• _ВЫПОЛНИТЕ ЗАДАНИЯ_:
**a.** Кратко перескажите абзац текста о литературной премии, который начинается словами «Начиная с даты публикации», и сохраните его основные факты.
**b.** Продолжите текст о литературной премии после его последнего предложения.

Начиная с даты публикации данного материала и по 31 декабря 2008 года мы будем принимать к рассмотрению аргументированные инициативные заявки на включение в список номинаторов-2009. Уточню еще раз: принимать только к рассмотрению и только аргументированные заявки. Со своей стороны, оргкомитет гарантирует неразглашение информации о подобном проявлении личной инициативы, независимо от решения конкретного вопроса в каждом отдельном случае.

Часть произведений, вошедших в номинационный список, я уже успел (разумеется, как частное лицо, как газетно-журнальный колумнист) расхвалить в печати, часть — разругать. Опубликовал недавно и несколько обзорных статей. Поэтому здесь от каких бы то ни было оценок — в том числе и общей — воздержусь.

Да и в любом случае мое мнение — ни Большому, ни Малому жюри не указ. Уж такова, опять-таки, традиция нашей премии.

Интереснее, однако, другое. Большое жюри, собранное нами в этом году, при всей своей разнородности в некоторой мере «заточено» под поколение тридцатилетних (и тридцатипятилетних), как раз в отчетном году громогласно объявившее о том, что уже стало или вот-вот станет ведущим.

Вот и посмотрим, как у тридцатилетних со вкусом. Да и с ответственностью. И, наконец, что это за ответственность — перед обществом? перед изящной словесностью? перед поколением? перед литературно-художественным направлением? перед маленькой, по слову покойного Юрия Трифонова, бандочкой? перед самим (самой) собой?

Да и не только у тридцатилетних.

Премия устроена так, что у каждого из ответственно голосующих на том или ином этапе имеется несколько противоречащих друг другу мотивов проголосовать так или этак.

• _ПРЕДЛАГАЕМЫЙ МАТЕРИАЛ_:

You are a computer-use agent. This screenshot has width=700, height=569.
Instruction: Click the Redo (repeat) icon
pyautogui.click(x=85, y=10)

• _ОТВЕТЫ К ЗАДАНИЯМ_:
**a.** С момента публикации и до 31 декабря 2008 года принимаются к рассмотрению инициативные заявки на включение в список номинаторов-2009. Заявки должны быть аргументированными. Их только рассматривают, а не принимают автоматически. Оргкомитет гарантирует, что сведения о таких заявках не будут разглашены, каким бы ни было решение по каждой из них.

**b.**
(Заведомых прозелитов мы «вычисляем» и элиминируем на стадии формирования списков. Единственное исключение: вечно выдвигающие друг дружку и получающие от остальных по 0 баллов петербуржцы Валерий Попов и Александр Мелихов.)

Каждый голосует сам, обосновывает свой выбор, ставит личную подпись — и всё это выносится из кулуаров на суд широкой, но просвещенной публики.

Так это устроено в Нацбесте.

С искренним интересом жду промежуточных результатов очередного премиального цикла.

Виктор Топоров, ответственный секретарь оргкомитета

Интервью с Виктором Топоровым

Кармический скачок

Некоторые полагают, что в России до сих пор литературные премии дают одним книгам, а читают совсем другие. Несколько лет назад Виктор Топоров придумал премию «Национальный бестселлер», которая была призвана сблизить читателей и писателей.

Каково положение дел сейчас, спустя семь лет после создания «Нацбеста», когда литературных премий появилось едва ли не больше, чем существует в стране авторов, когда в премиальный процесс пришли большие деньги, он рассказал накануне очередного объявления результатов «Нацбеста», состоявшегося 8 июня в Зимнем саду отеля «Астория» обозревателю «Прочтения» Наталии Курчатовой, члену Большого жюри «Национального бестселлера» в прошлом году и участнику премиального забега (написанный в соавторстве с Ксенией Венглинской роман «Лето по Даниилу Андреевичу» выдвинут по рукописи) — в этом.

— Ваш взгляд на ситуацию с литературными премиями в России?

— Главная инновация последнего времени — приход в премиальный процесс сравнительно больших денег; прежде всего я имею в виду «Большую книгу» и премию «Поэт»… Есть также ряд премий, стремящихся если не превзойти друг друга толщиной кошелька, то хотя бы зазывно побренчать,— это «Ясная Поляна» и подрастающий «Букер».

Все бы хорошо, но, например, про «Ясную Поляну» мне недавно сказали: в этом году мы даем премию в третий раз и должны дать ее Анатолию Киму, потому что он привел спонсора.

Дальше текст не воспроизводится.